#### Work order:
With the pictures left aside, write out exactly the lines of the listing below from the line with "You are a computer-use agent. This" to the line with "The height and width of the screenshot is (700, 771).", both included, and only those.

#### Dataset content:
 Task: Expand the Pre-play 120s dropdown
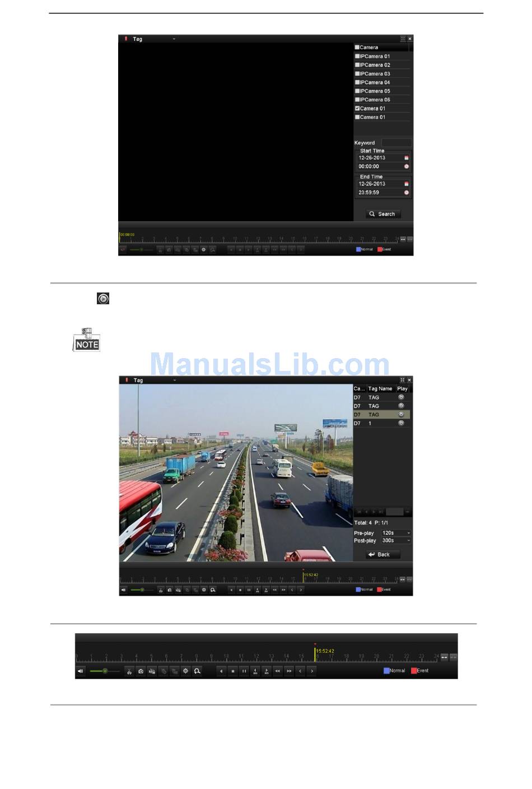tap(396, 533)
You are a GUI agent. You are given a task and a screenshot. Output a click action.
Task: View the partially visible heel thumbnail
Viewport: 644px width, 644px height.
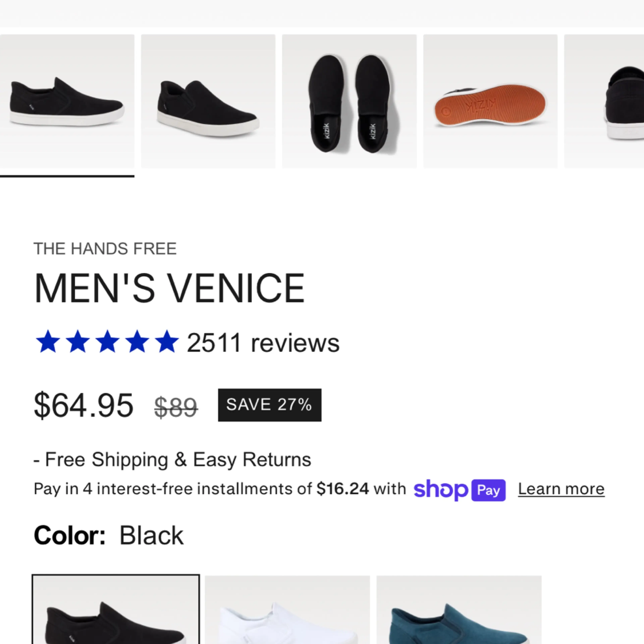(604, 101)
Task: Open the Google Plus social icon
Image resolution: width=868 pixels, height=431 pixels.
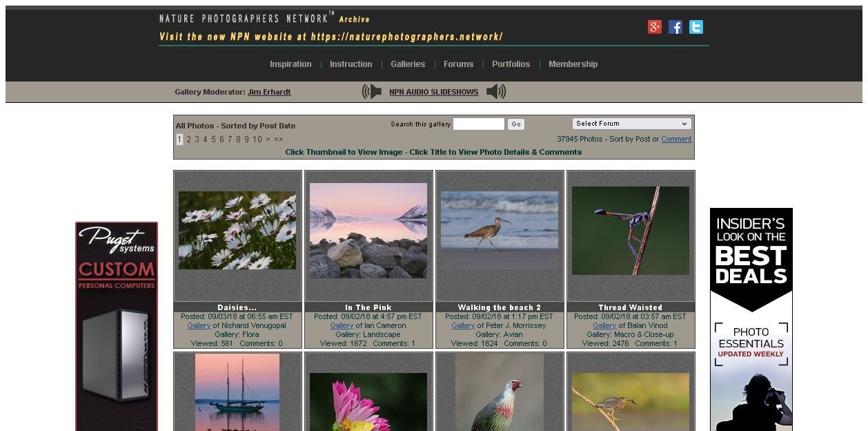Action: point(654,27)
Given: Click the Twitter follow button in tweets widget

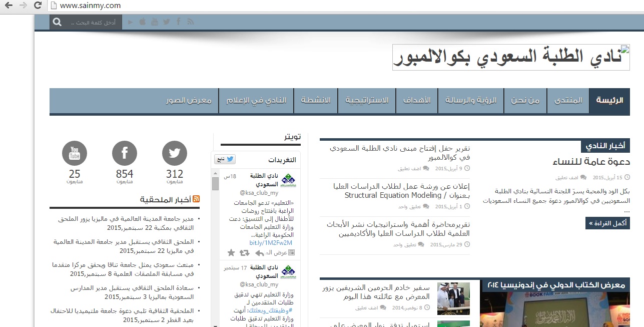Looking at the screenshot, I should [225, 159].
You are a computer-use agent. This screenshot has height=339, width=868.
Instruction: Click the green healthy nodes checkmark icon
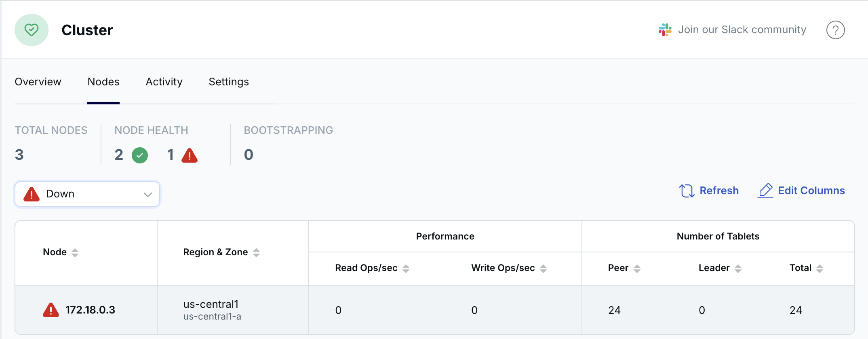(x=140, y=155)
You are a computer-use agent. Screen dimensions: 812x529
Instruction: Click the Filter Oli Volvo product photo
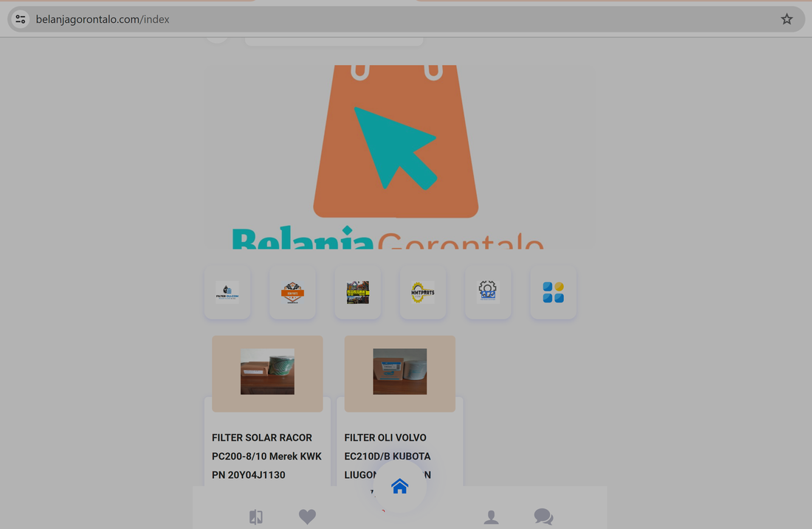399,372
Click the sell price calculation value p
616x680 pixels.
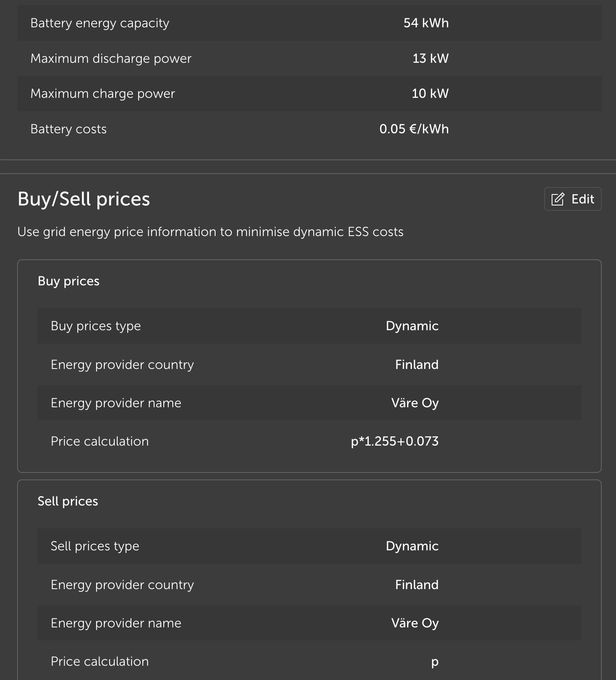(x=435, y=662)
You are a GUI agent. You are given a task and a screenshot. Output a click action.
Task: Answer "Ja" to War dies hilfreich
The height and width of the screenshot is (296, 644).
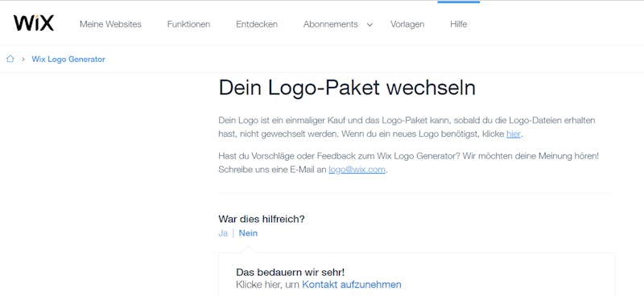click(x=223, y=233)
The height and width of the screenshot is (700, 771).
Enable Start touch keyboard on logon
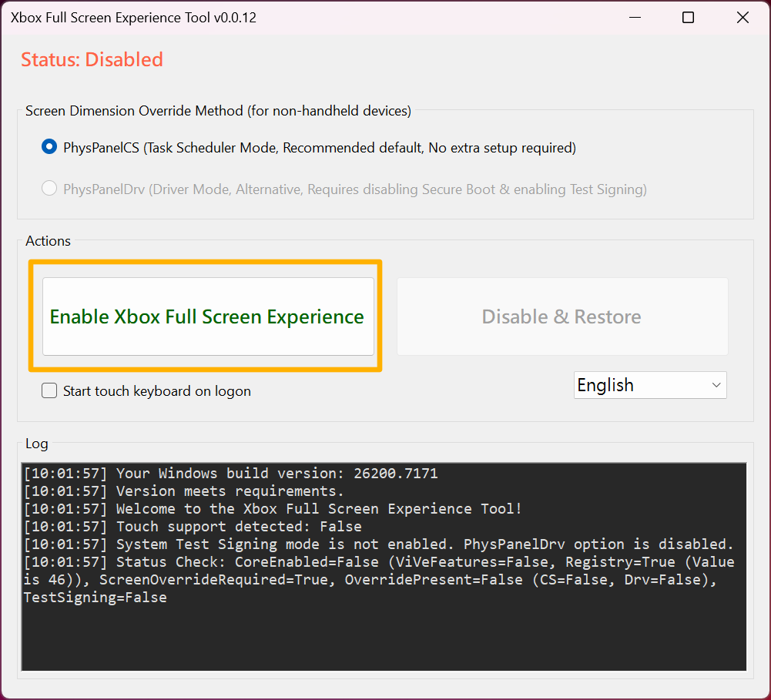(49, 390)
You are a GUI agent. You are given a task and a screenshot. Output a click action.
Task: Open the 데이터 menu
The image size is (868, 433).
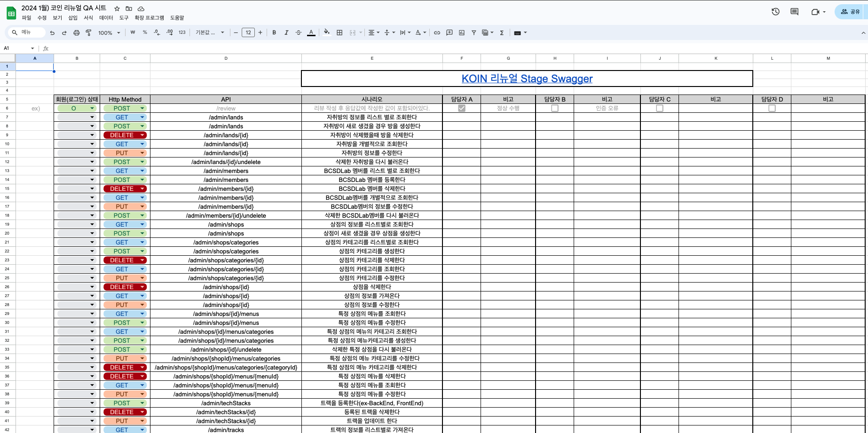tap(106, 18)
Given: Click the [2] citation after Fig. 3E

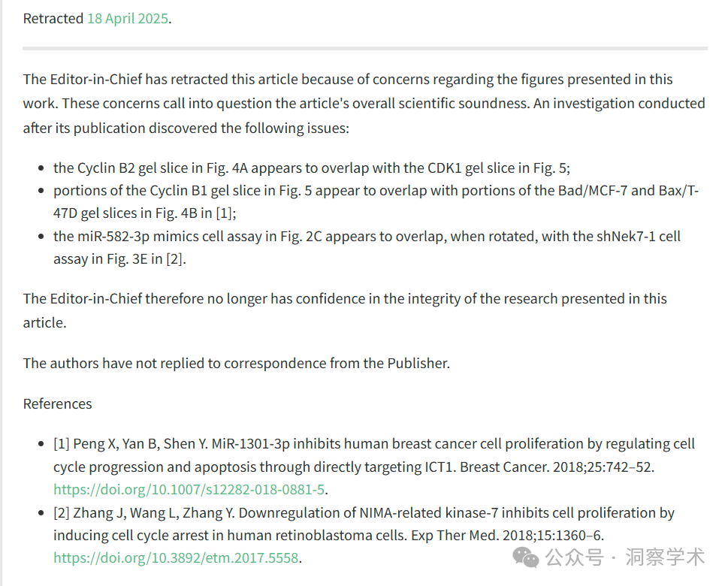Looking at the screenshot, I should (174, 258).
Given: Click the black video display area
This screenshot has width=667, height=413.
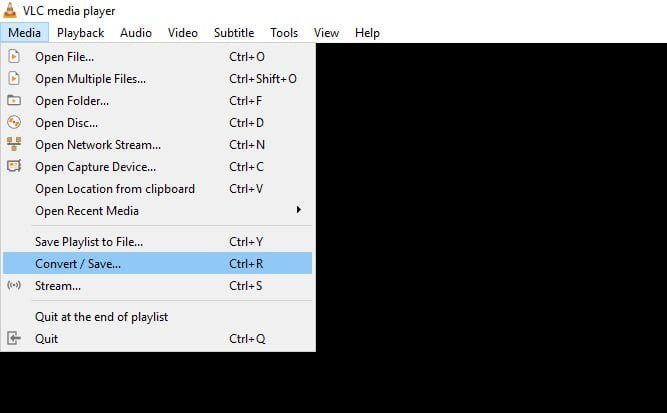Looking at the screenshot, I should tap(491, 228).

#### Output for this exercise:
You are a computer-use agent. This screenshot has height=339, width=868.
Instruction: Click the green healthy nodes checkmark icon
(x=140, y=155)
You are a computer-use agent. Screen dimensions: 812x529
Instruction: Click the Filter Oli Volvo product photo
399,372
Click the sell price calculation value p
616x680 pixels.
(x=435, y=662)
You are a GUI agent. You are given a task and a screenshot. Output a click action.
Task: Answer "Ja" to War dies hilfreich
The height and width of the screenshot is (296, 644).
click(x=223, y=233)
The height and width of the screenshot is (700, 771).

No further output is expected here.